Work task.
List every facet into which the abstract below on prompting GPT-3 decomposes reliability.

Selected text START

ICLR2023

Prompting GPT-3 To Be Reliable

Chenglei Si, Zhe Gan, Zhengyuan Yang, Shuohang Wang, Jianfeng Wang, Jordan L. Boyd-Graber, Lijuan Wang

68 citations

Abstract

Large language models (LLMs) show impressive abilities via few-shot prompting. Commercialized APIs such as OpenAI GPT-3 further increase their use in real-world language applications. However, the crucial problem of how to improve the reliability of GPT-3 is still under-explored. While reliability is a broad and vaguely defined term, we decompose reliability into four main facets that correspond to the existing framework of ML safety and are well-recognized to be important: generalizability, social biases, calibration, and factuality. Our core contribution is to establish simple and effective prompts that improve GPT-3's reliability as it: 1) generalizes out-of-distribution, 2) balances demographic distribution and uses natural language instructions to reduce social biases, 3) calibrates output probabilities, and 4) updates the LLM's factual knowledge and reasoning chains. With appropriate prompts, GPT-3 is more reliable than smaller-scale supervised models on all these facets. We release all processed datasets, evaluation scripts, and model predictions. 1 Our systematic empirical study not only sheds new insights on the reliability of prompting LLMs, but more importantly, our prompting strategies can help practitioners more reliably use LLMs like GPT-3.

Selected text END
Excerpted data START

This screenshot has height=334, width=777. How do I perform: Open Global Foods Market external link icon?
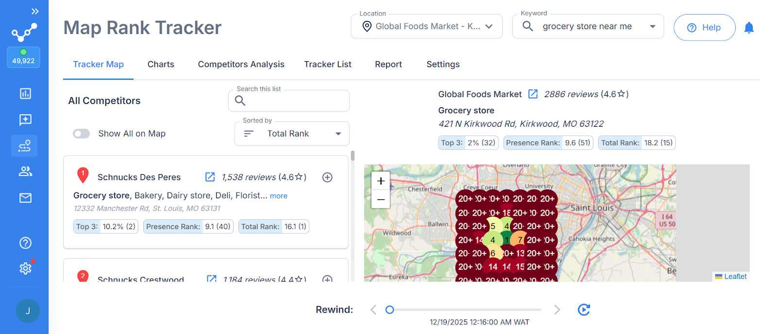[x=533, y=94]
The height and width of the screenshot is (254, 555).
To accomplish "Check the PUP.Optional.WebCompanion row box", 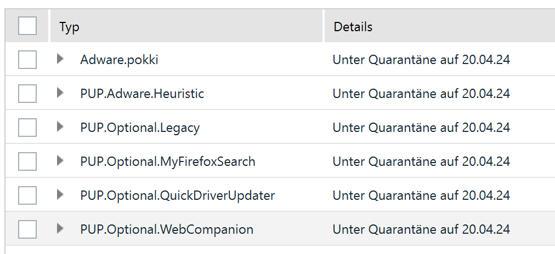I will pos(27,229).
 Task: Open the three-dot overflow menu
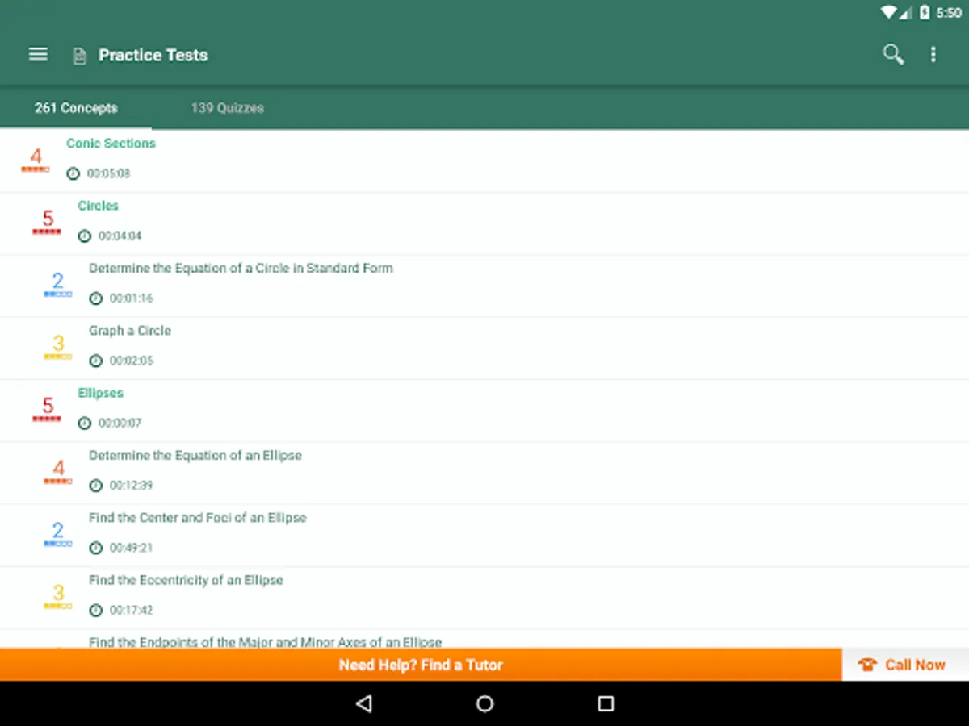pyautogui.click(x=933, y=54)
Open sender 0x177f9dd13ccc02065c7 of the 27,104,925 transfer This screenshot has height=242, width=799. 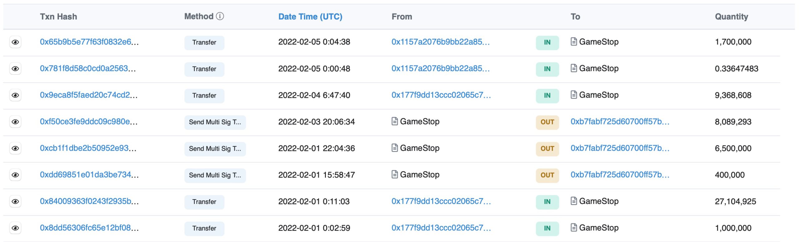[441, 201]
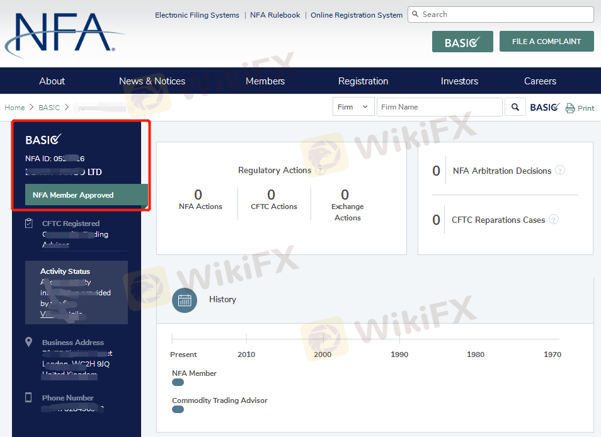Open the Registration menu
The height and width of the screenshot is (437, 601).
(363, 81)
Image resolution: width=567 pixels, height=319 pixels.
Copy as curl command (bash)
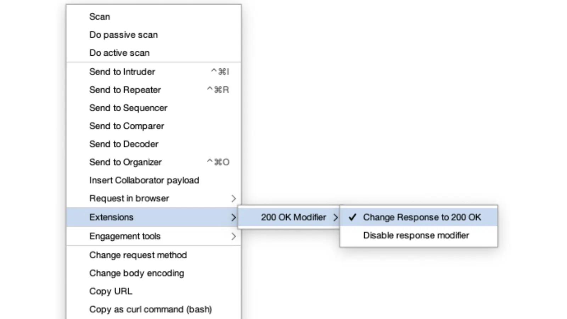(151, 309)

Excerpted data END

Response below.
Generalizability, social biases, calibration, and factuality.